Is the Washington factor now becoming a bigger part of these continuing talks, with perhaps the hint of a St Patrick's Day deadline?
One unionist, thinking out loud, certainly believes so, that there is now a push to get some "headline stuff" agreed and over the line.
The Executive party leaders and negotiators have been talking in recent weeks, trying to get something moving in the right direction.
But the public commentary involving Peter Robinson and Martin McGuinness still suggests a kind of political tug-of-war, with republicans trying to pull the process towards implementation and unionists holding their ground in an argument on the need for more talking.
As that continues, there is a suggestion coming from within the talks that Washington is "snapping over the way Haass was treated".
The US diplomat and his talks vice chair Meghan O'Sullivan left here without a deal after spending months in consultation and negotiation and writing and rewriting proposals.
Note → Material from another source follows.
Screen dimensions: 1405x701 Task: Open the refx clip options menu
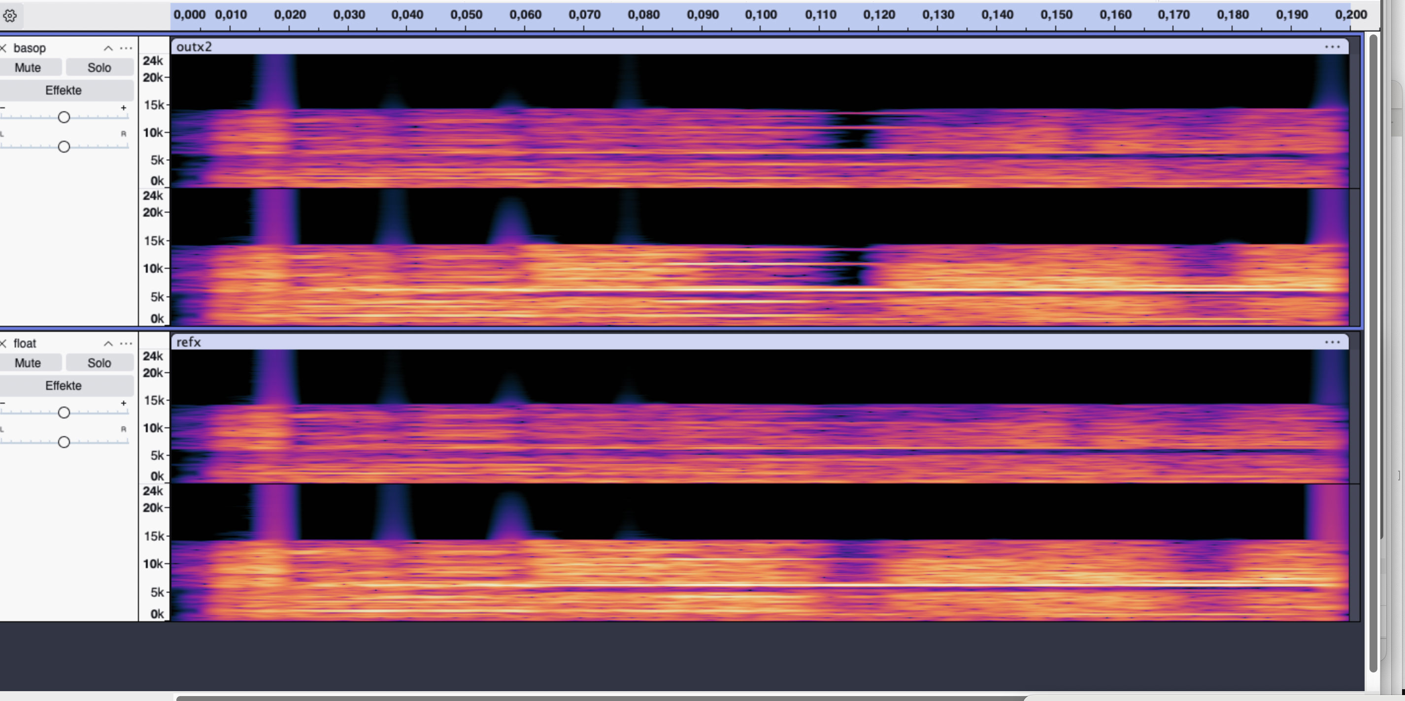tap(1332, 342)
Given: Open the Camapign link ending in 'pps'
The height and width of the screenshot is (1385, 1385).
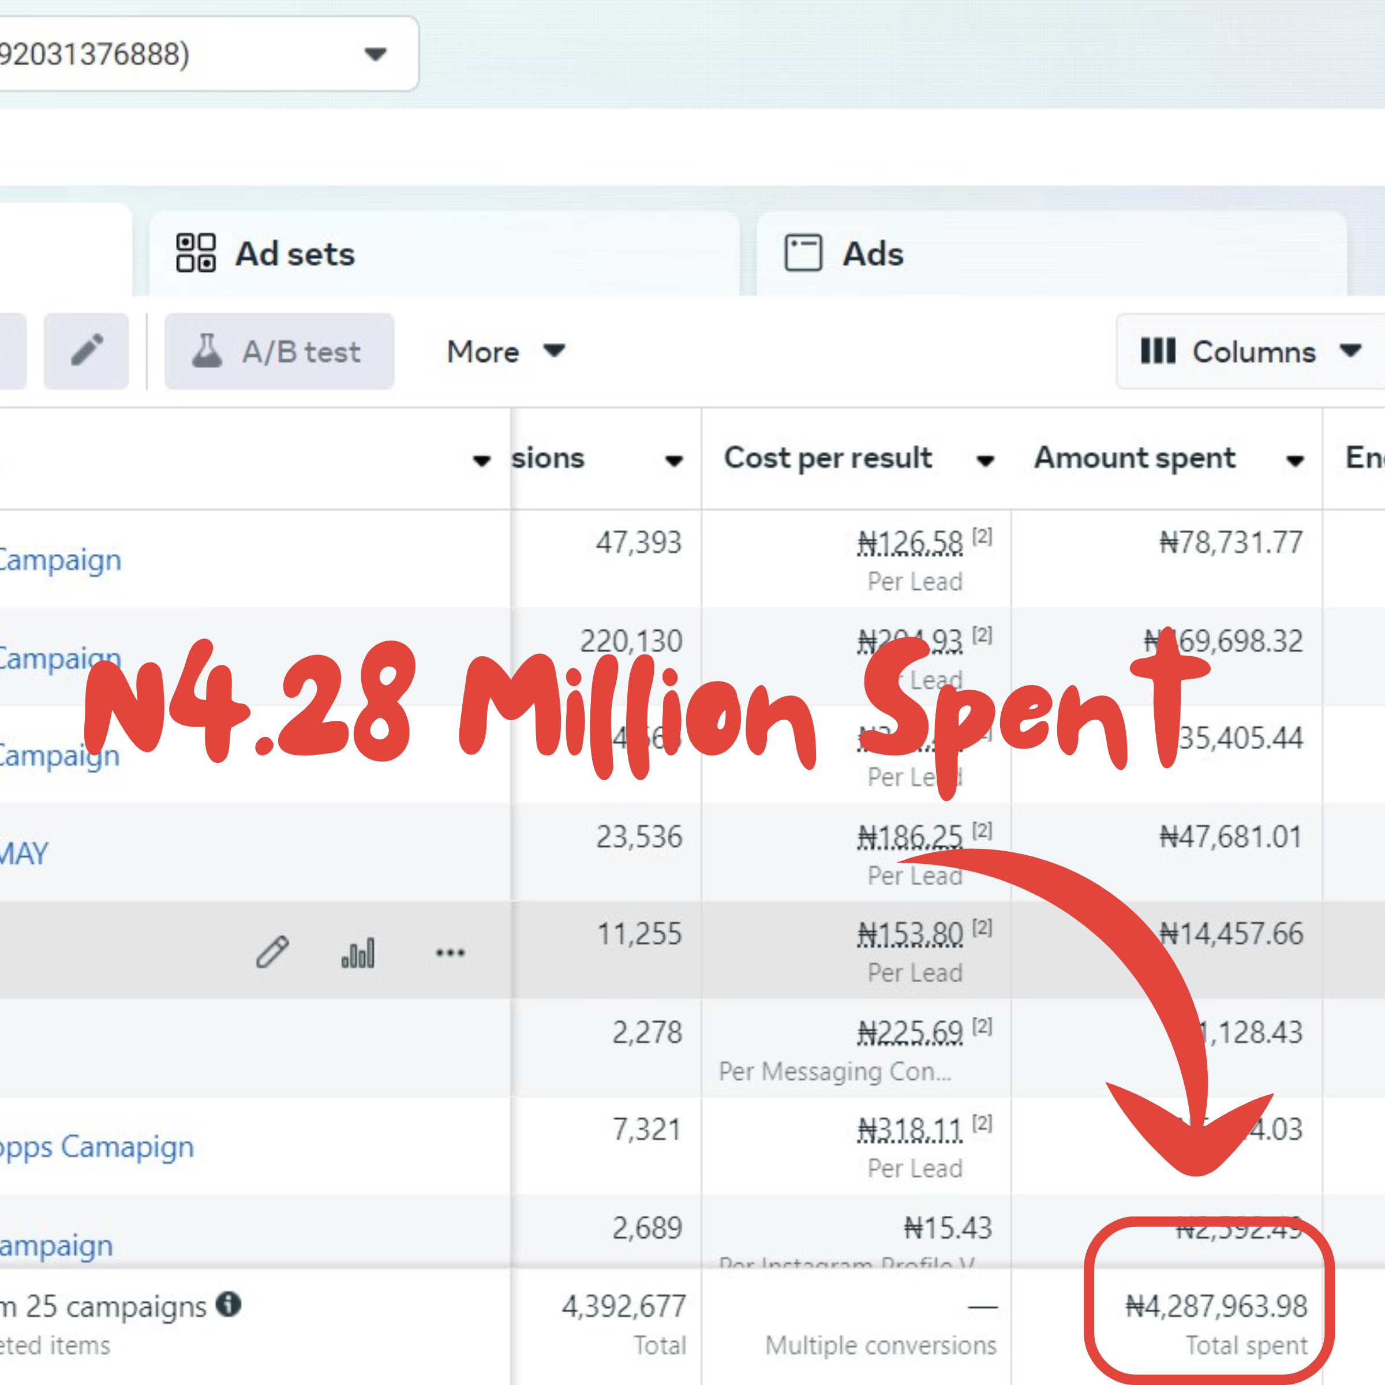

An Historical Investigations Unit was always part of the proposed deal, and now we read this paper from the Department of Justice on the merits of establishing it now.
Jeffrey Donaldson's comments suggest a package needs to be agreed across the three talks issues, that you can't have one without the others. And it is on the question of parades that he identifies the widest gap.
Given the complexity of the issues, any deal is going to be difficult to achieve.
But there is a view – whether it is denied or not – that the St Patrick's Day date is now concentrating minds.